**GOAL OF THE EXERCISE:** Copy the entries below verbatim, from the line containing "Tap the kitchen sink in the DK" up to and including the line containing "click(222, 78)".

**RECORD SET:**
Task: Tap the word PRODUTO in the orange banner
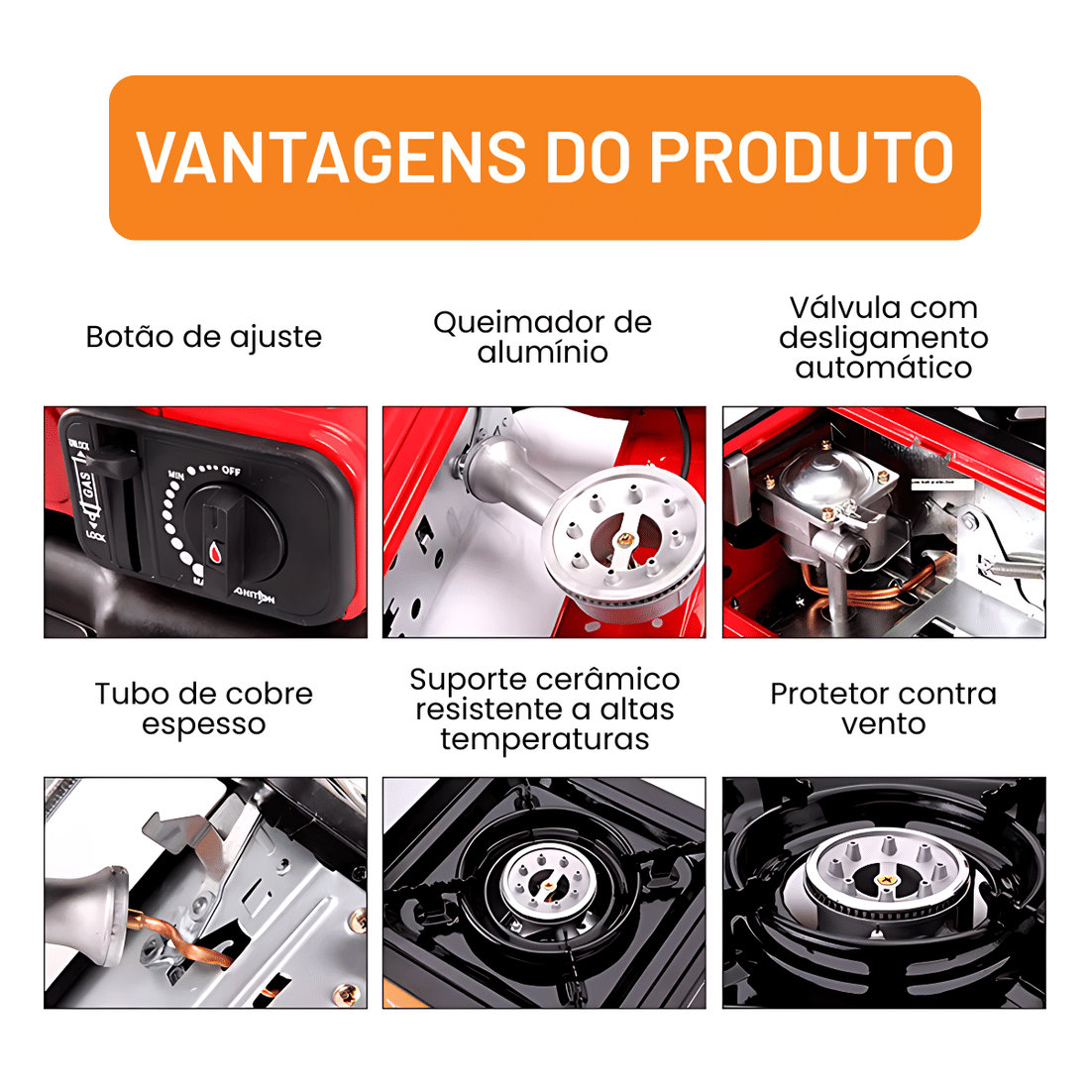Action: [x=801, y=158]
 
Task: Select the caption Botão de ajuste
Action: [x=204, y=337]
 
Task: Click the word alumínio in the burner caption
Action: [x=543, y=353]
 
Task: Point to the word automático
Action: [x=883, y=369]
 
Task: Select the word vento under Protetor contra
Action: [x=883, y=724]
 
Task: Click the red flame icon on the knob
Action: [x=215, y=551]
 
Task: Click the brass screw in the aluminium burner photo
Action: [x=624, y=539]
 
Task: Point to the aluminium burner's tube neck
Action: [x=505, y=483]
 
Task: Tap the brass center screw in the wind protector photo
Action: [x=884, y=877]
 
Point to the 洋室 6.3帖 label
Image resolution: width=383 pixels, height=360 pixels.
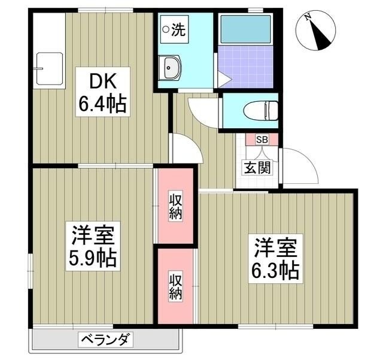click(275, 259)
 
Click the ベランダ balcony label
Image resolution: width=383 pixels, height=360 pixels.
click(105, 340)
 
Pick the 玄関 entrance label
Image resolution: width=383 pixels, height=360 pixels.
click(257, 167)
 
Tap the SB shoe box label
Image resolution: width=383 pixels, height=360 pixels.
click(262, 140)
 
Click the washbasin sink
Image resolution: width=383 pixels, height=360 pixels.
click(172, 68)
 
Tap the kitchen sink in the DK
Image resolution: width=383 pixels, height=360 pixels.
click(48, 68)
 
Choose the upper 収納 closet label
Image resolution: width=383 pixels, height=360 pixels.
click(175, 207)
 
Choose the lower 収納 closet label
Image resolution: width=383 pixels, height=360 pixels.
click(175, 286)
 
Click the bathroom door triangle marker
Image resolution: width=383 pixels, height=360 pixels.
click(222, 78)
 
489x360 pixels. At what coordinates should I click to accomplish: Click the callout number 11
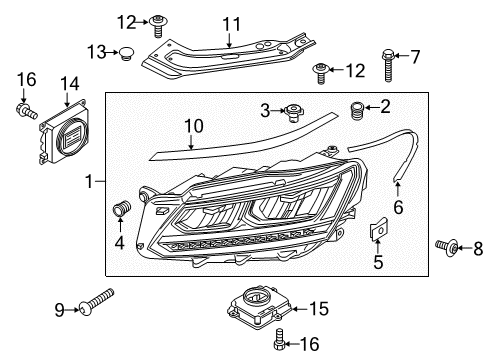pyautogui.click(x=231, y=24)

**FULL OUTPUT:**
Tap the kitchen sink in the DK
Image resolution: width=383 pixels, height=360 pixels.
click(48, 68)
 
Choose the upper 収納 closet label
Image resolution: width=383 pixels, height=360 pixels.
click(175, 207)
 
Choose the lower 収納 closet label
Image resolution: width=383 pixels, height=360 pixels.
click(175, 286)
 
Click the bathroom door triangle marker
Image resolution: width=383 pixels, height=360 pixels.
click(222, 78)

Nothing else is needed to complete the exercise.